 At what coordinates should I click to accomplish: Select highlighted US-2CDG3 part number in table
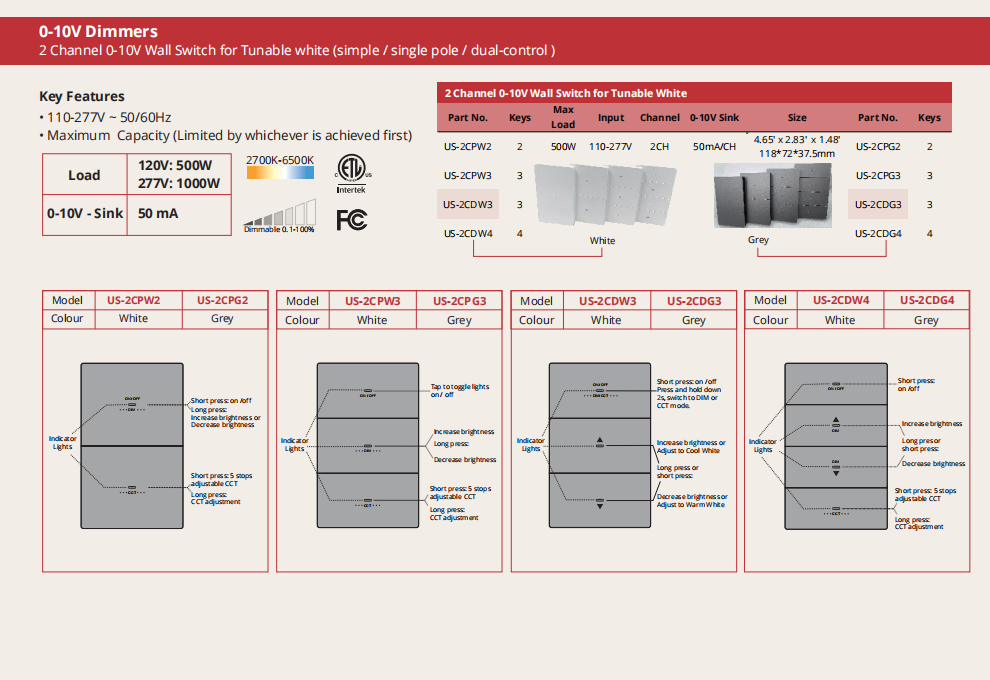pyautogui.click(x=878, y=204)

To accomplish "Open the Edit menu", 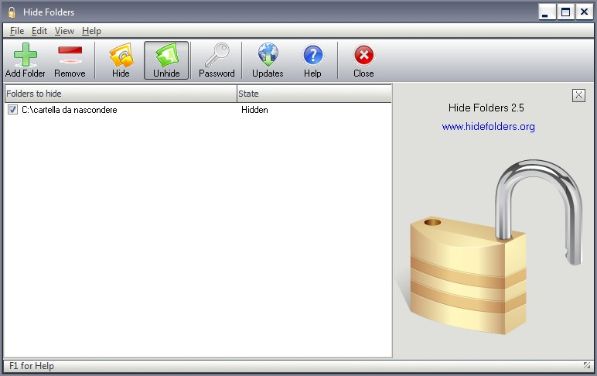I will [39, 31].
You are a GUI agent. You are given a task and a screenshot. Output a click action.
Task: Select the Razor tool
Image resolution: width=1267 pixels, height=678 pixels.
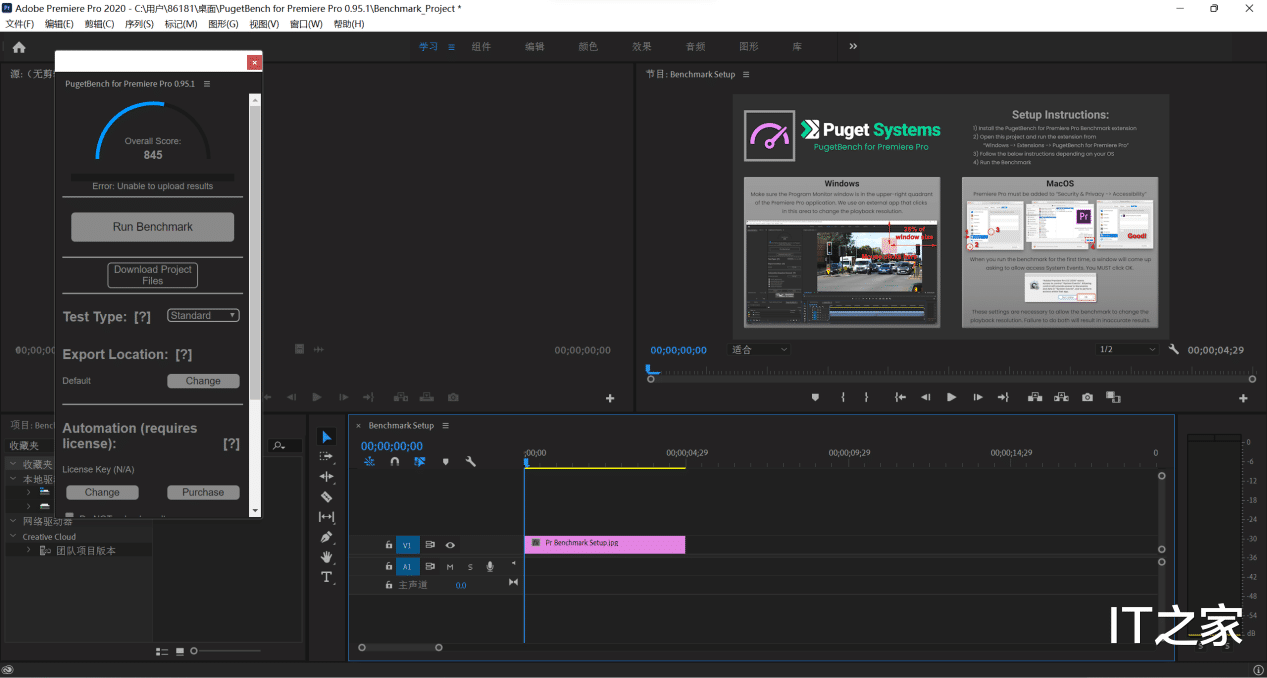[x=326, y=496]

Task to carry out →
Copy the lines word for word, from the line with "You are a GUI" up to and including the last line, leaving out the pictures.

Task result →
You are a GUI agent. You are given a task and a screenshot. Output a click action.
Task: Select the Razor tool
Image resolution: width=1267 pixels, height=678 pixels.
[x=326, y=496]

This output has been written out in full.